PROBLEM STATEMENT ::
Your answer must be the exact lines from the one with "You are a computer-use agent." to the end of the data, both included, with no pictures.
--- TASK INPUTS ---
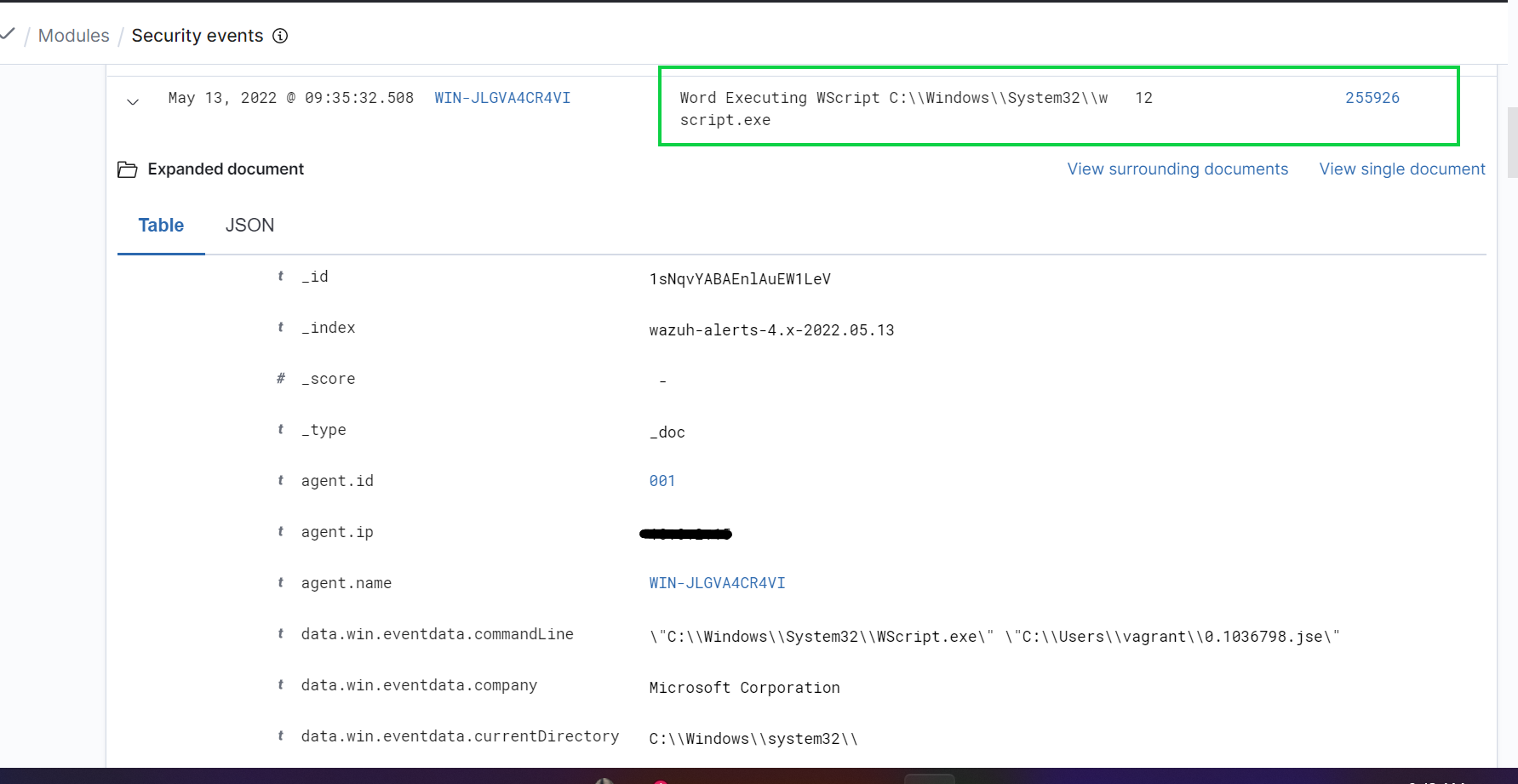The height and width of the screenshot is (784, 1518).
Task: Click the string type icon beside _id field
Action: (x=280, y=276)
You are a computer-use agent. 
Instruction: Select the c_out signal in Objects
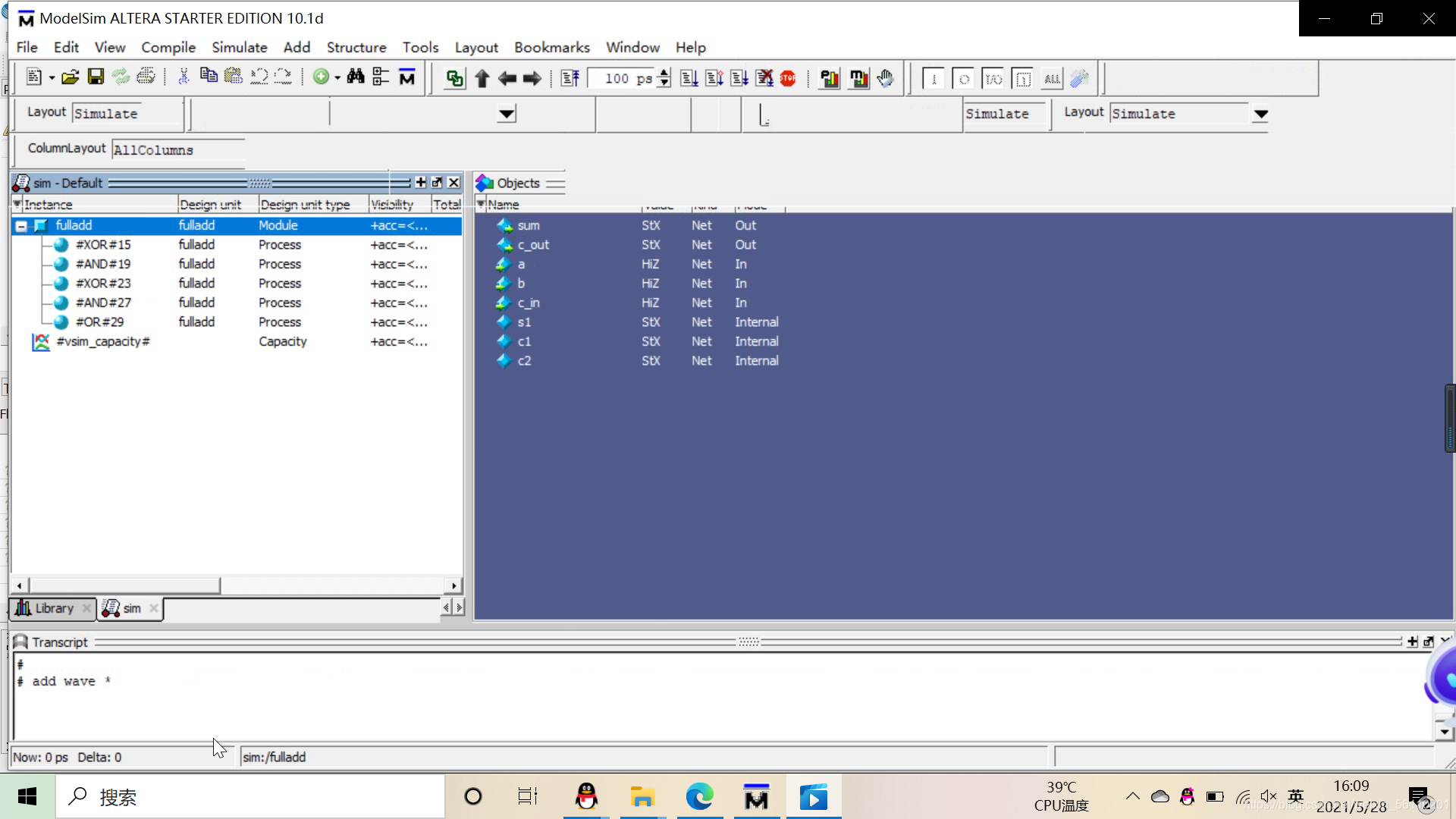point(533,245)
---
ANSWER BELOW ::
You are a computer-use agent. 
Instruction: Select the c_out signal in Objects
point(533,245)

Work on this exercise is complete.